[[ PASSAGE TO READ, beginning ]]

And, of course, another great thing about having a passive income stream is that the money allows you to make money in other passive ways.
Write a Book
Willen has written a couple of short books and self-published them on Amazon. One of those books, for instance, is called “Buying Small Apartment Buildings: Become a Successful Real Estate Investor by Owning Duplexes, Triplexes and Quads.”
Obviously, that’s a topic he knows something about. “In total they bring in about $150 to $200 a month, and I spend $20 to $30 in Amazon ads,” Willen says of the two books. “They’re truly passive; I do nothing whatsoever with either.”
Create a Product
Again, like buying an apartment or writing a book, this isn’t a simple task. But it is a classic example of a passive income stream. In fact, Willen recently started a frozen dog treat business called Cooper’s Treats.
“I’m currently in the early phase of doing all the production and logistics myself because sales numbers are still relatively small, but they’re ramping up quickly,” Willen says. “Soon I should be able to move production and logistics to a third-party manufacturer and a third-party logistics company. Once those are taken care of, I’ll hire a (virtual assistant) to handle customer support and basic marketing — mostly updating social media — and from there it should be almost entirely passive.”
Become a Business Partner
If you have money to invest, you could invest it in a business. This only works if things happen to line up well, but consider whether you have any friends or family members who are extremely competent, ambitious and looking to start a business.
You could consider going into business with them — but you’d be the one with the deep pockets, and your partner would be the one exerting all or most of the energy and time to run the business.
You could come up with an equitable way to split the profits, and as long as the business is a success, you’ll have a passive income.

[[ PASSAGE TO READ, end ]]
[[ MATERIAL PROVIDED, beginning ]]

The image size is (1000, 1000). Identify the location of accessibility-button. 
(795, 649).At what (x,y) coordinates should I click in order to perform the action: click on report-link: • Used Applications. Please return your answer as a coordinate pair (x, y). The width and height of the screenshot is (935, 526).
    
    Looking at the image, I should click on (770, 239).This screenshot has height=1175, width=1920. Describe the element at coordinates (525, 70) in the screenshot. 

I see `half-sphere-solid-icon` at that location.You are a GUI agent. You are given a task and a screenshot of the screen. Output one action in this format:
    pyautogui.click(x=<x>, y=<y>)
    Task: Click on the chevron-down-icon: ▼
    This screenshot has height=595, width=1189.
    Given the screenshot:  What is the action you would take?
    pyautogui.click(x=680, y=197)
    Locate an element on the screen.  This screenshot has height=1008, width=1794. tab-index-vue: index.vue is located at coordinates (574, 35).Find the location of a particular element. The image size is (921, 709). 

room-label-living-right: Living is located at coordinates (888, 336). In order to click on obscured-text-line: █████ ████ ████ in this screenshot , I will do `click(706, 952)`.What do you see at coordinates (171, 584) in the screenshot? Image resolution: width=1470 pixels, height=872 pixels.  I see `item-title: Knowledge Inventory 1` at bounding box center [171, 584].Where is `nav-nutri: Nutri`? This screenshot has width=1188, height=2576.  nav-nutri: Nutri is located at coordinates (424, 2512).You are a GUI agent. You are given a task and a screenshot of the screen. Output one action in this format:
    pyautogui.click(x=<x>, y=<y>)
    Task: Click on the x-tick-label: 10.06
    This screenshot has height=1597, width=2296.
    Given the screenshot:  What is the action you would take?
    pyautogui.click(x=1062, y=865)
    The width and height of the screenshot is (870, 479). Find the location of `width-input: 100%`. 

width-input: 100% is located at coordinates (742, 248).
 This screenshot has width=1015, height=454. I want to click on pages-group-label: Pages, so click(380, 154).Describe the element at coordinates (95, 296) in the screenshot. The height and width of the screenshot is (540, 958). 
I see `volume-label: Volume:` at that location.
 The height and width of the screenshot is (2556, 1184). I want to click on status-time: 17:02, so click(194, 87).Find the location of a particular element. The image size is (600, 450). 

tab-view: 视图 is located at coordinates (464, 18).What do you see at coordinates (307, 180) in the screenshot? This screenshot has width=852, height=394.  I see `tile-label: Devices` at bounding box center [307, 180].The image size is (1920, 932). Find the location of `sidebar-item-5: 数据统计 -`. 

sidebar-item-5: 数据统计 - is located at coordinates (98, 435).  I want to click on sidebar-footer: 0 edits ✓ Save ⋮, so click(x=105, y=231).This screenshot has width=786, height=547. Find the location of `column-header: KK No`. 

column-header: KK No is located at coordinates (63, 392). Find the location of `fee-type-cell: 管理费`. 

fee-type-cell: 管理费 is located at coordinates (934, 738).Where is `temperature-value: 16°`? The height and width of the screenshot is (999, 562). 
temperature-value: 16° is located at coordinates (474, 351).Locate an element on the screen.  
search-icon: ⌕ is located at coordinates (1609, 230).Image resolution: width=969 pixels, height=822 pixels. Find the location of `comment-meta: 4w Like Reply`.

[[ MATERIAL PROVIDED, end ]]

• _STUDY QUESTIONS_:
1) In the passive income passage, replace "ambitious" with "driven" and write out the part that opens with the words containing "Become a Business" and closes with "start a business.".
2) Answer these questions using the passive income passage.
(a) How much do Willen's two books bring in each month in total?
(b) What is the name of the frozen dog treat business Willen started?
(c) What does Willen plan to have a virtual assistant handle?
The records were taken from a separate source.

• _ANSWERS BY TASK_:
1)
Become a Business Partner
If you have money to invest, you could invest it in a business. This only works if things happen to line up well, but consider whether you have any friends or family members who are extremely competent, driven and looking to start a business.

2)
(a) About $150 to $200 a month.
(b) Cooper's Treats.
(c) Customer support and basic marketing, mostly updating social media.